▼▼▼

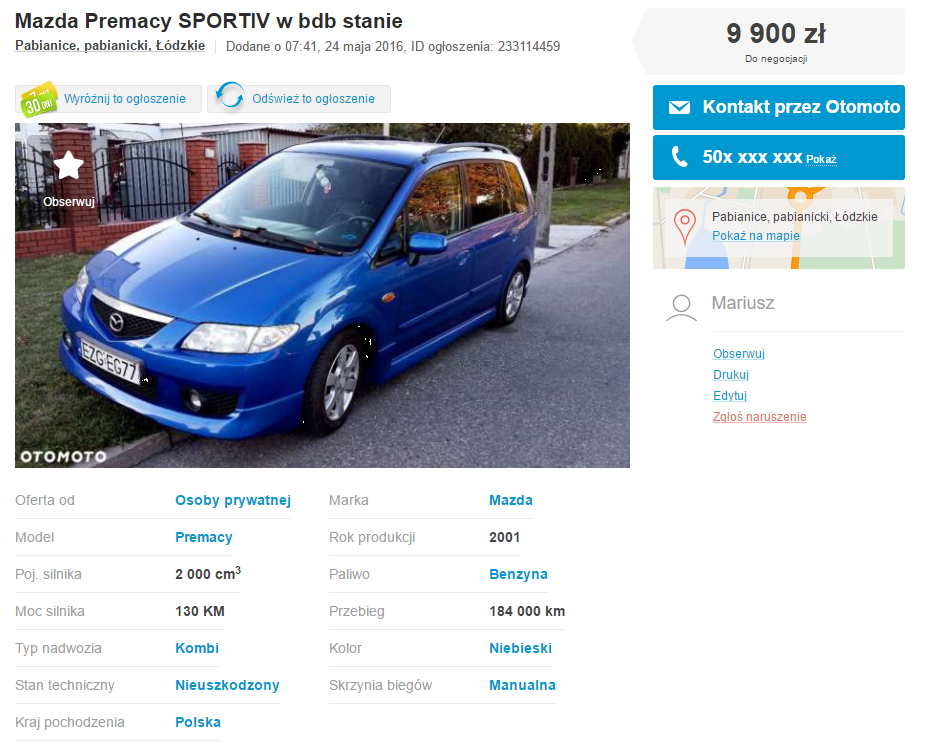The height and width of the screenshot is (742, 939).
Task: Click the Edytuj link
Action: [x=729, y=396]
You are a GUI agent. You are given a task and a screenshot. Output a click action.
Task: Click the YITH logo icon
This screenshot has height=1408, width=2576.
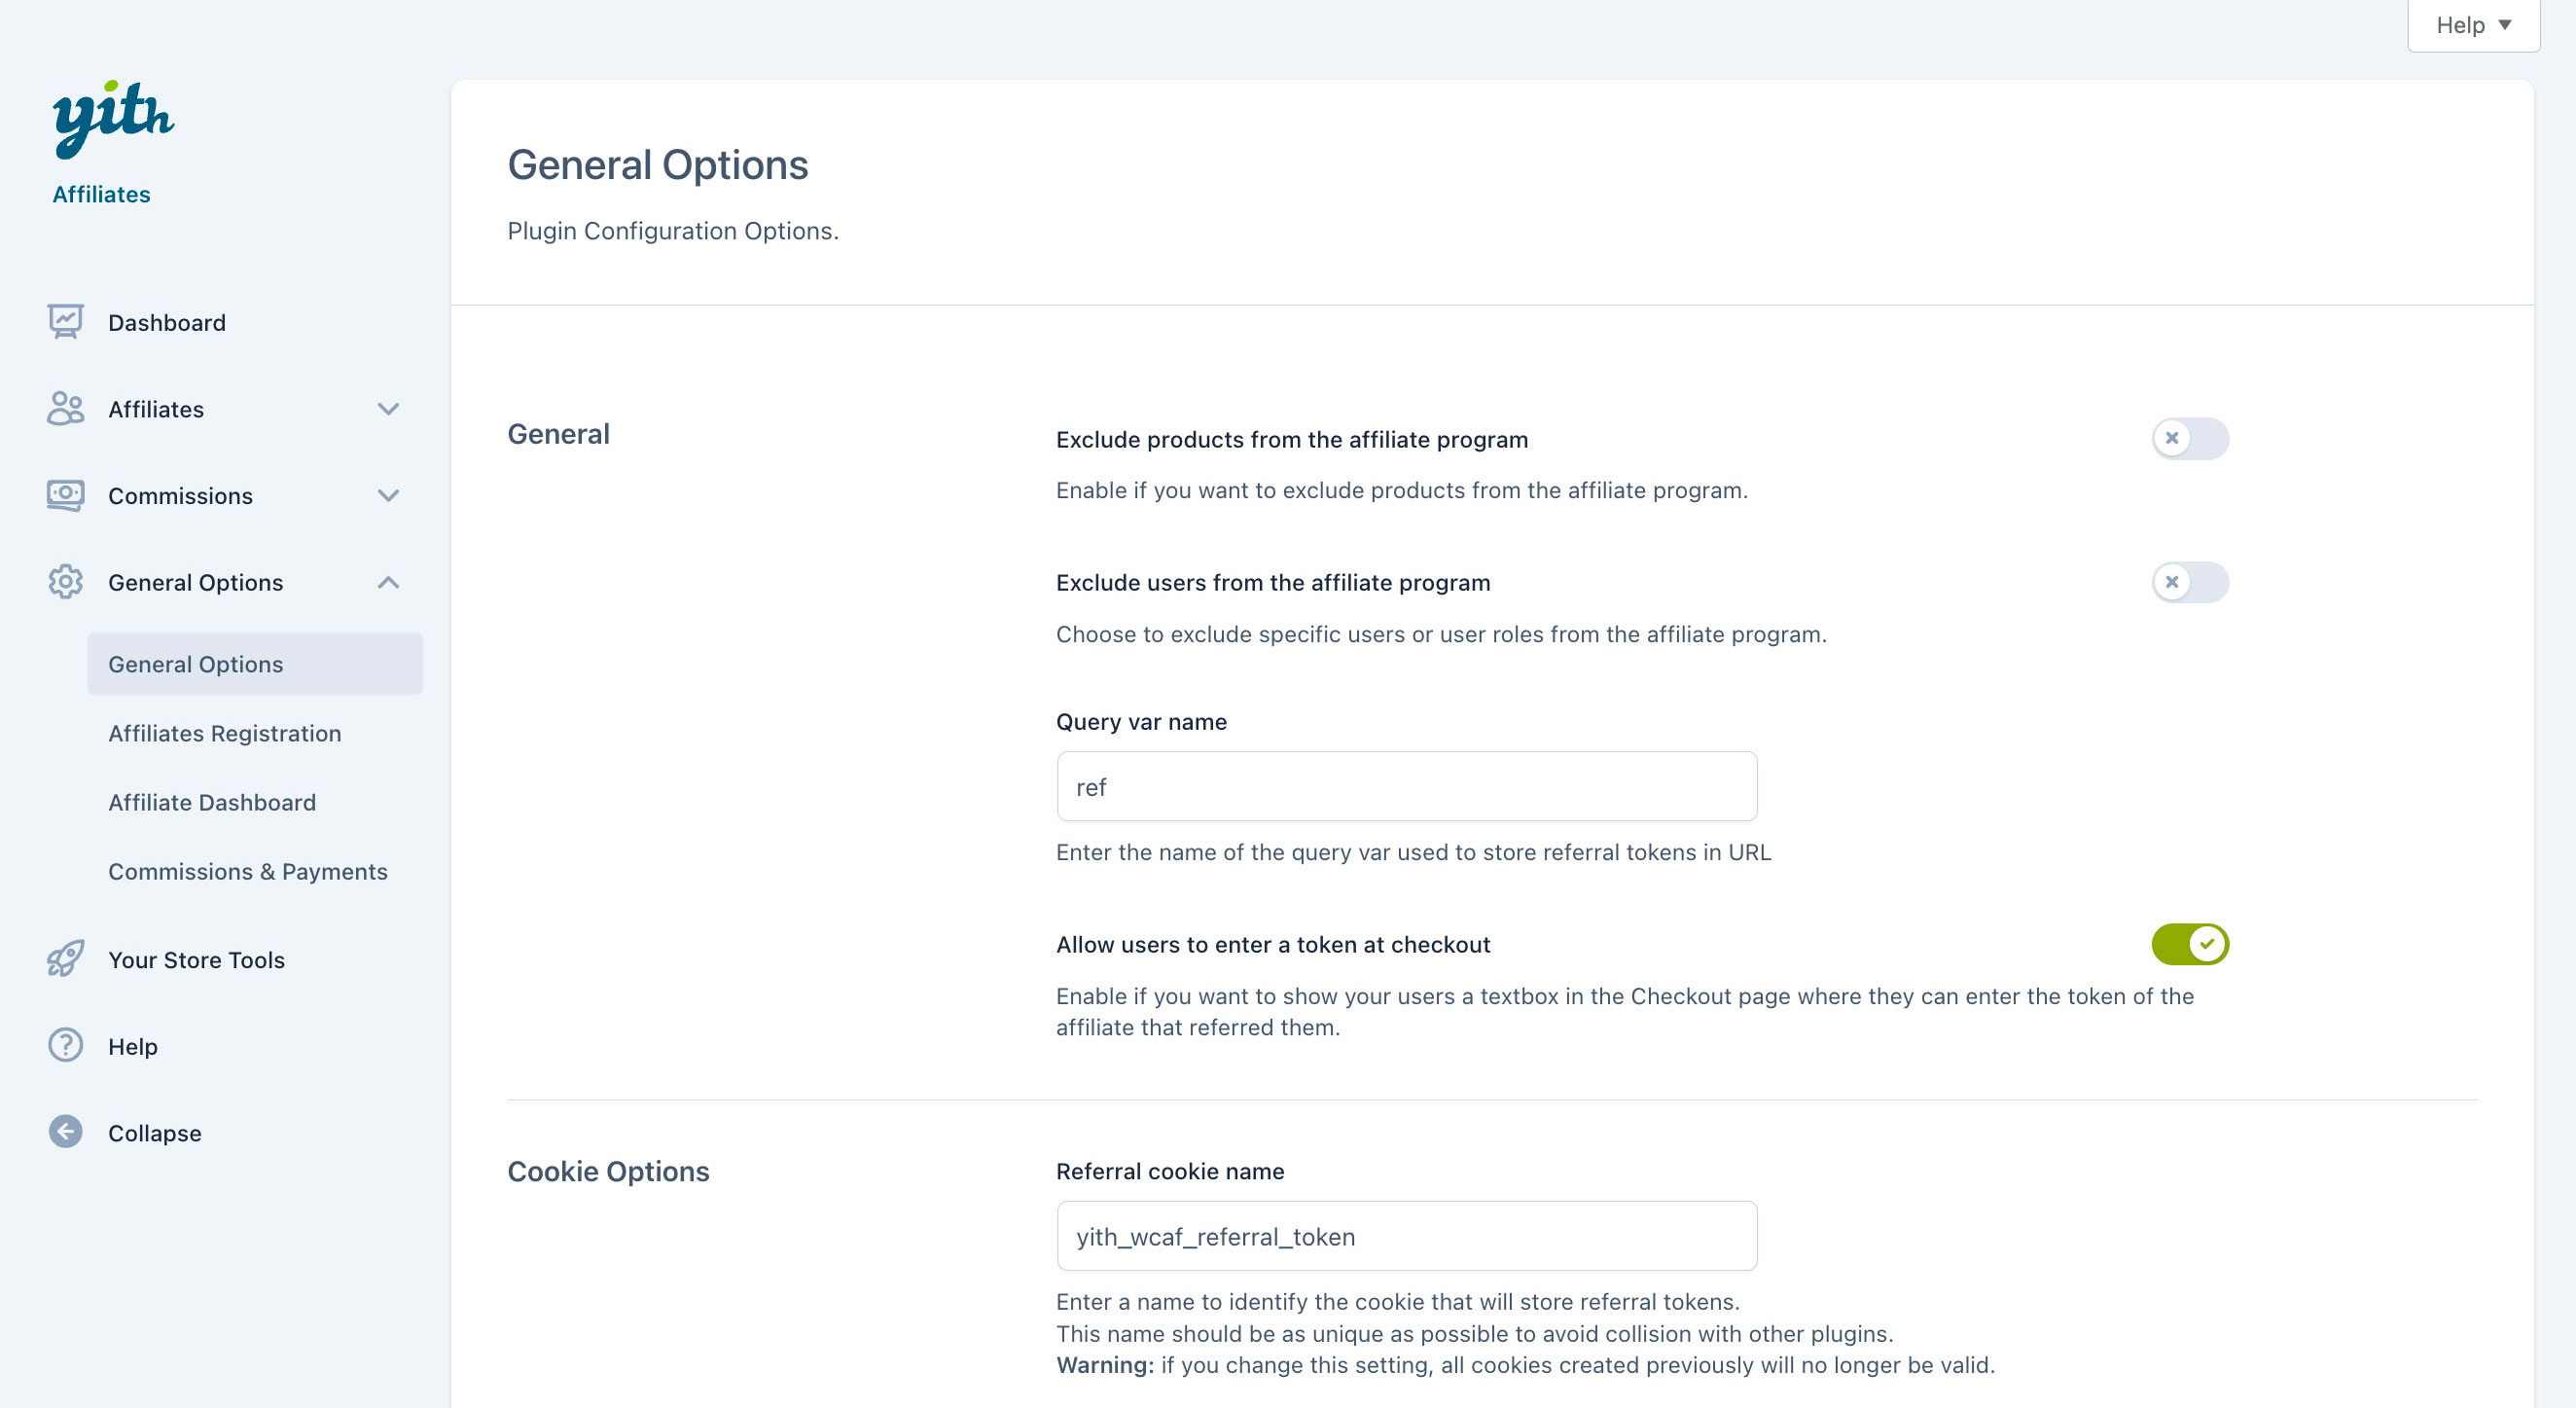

▲▲▲

■ WHAT TO WORK ON ■
All that belongs in the answer is the exact run of lines from the line containing "You are a GUI" to the end of the listing above, pictures removed.

■ RESPONSE AREA ■
You are a GUI agent. You are given a task and a screenshot. Output a click action.
Task: Click the YITH logo icon
This screenshot has height=1408, width=2576.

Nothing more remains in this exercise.